Malate dehydrogenases from nitrifying bacteria : purification and properties

抄録

Malate dehydrogenases [EC 1.1.1.37, MDH] were purified as electrophoretically homogeneous proteins from Nitrosomonas sp. TK 794 (ammonia-oxidizing bacterium, Ns) and Nitrobacter agilis ATCC 14123 (nitrite-oxidizing bacterium, Nb). The molecular weights of the MDHs were 61.0 kDa (Ns-MDH) and 107.5 kDa (Nb-MDH), respectively, as indicated by gel filtration. Analysis by SDS-PAGE showed that these MDHs apparently consisted of two (Ns-MDH) and three (Nb-MDH) similar subunits with molecular weights of 35.5 and 35.9 kDa, respectively. The MDHs showed oxaloacetate-reducing activity with NAD^+. The K_m of the enzymes for oxaloacetate and NADH were estimated as 67 μM, 25 μM (Ns-MDH) and 74 μM, 53.6 μM (Nb-MDH), respectively.

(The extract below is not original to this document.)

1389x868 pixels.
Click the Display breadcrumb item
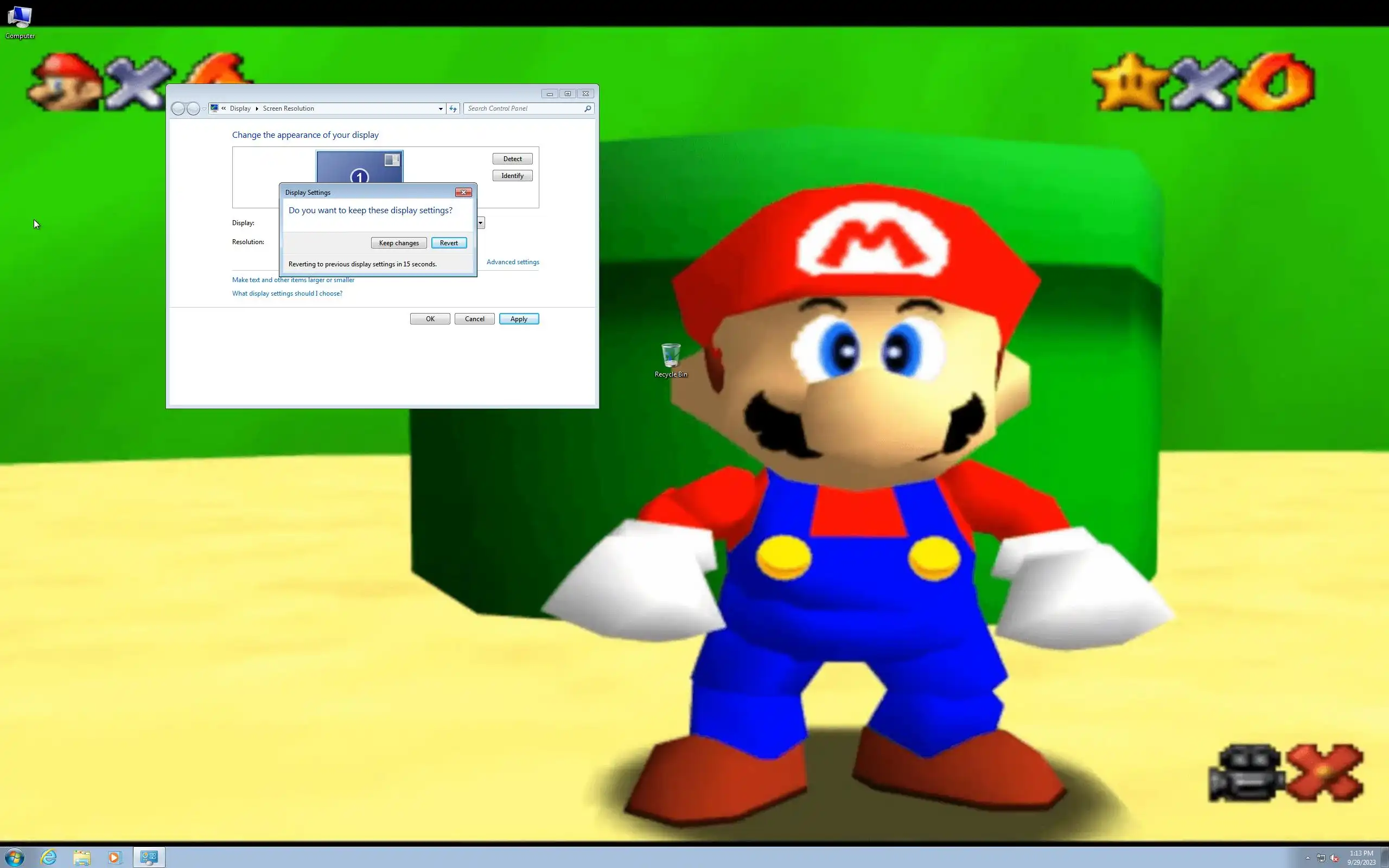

Optimal pH and temperature for the reaction were approximately 6.5-7.0, 60℃ (Ns-MDH) and 8.0-8.5, 45℃ (Nb-MDH), respectively. The enzymes were stable up to 60℃ (Ns-MDH) and 30℃ (Nb-MDH) and in the pH range between 5.5 and 9.5 (Ns-MDH) and 9.0 and 10.0 (Nb-MDH) after standing at 50℃ for 30 min. The Nb-MDH activity was strongly inhibited by N-ethylmaleimide and p-chloromercuribenzoate unlike the Ns-MDH activity. The N-terminal amino acid sequence of Nb-MDH was found to be ARNKIGLIGSGQIGGTLAHLIGLKELGNVVMFNIANGVPQ.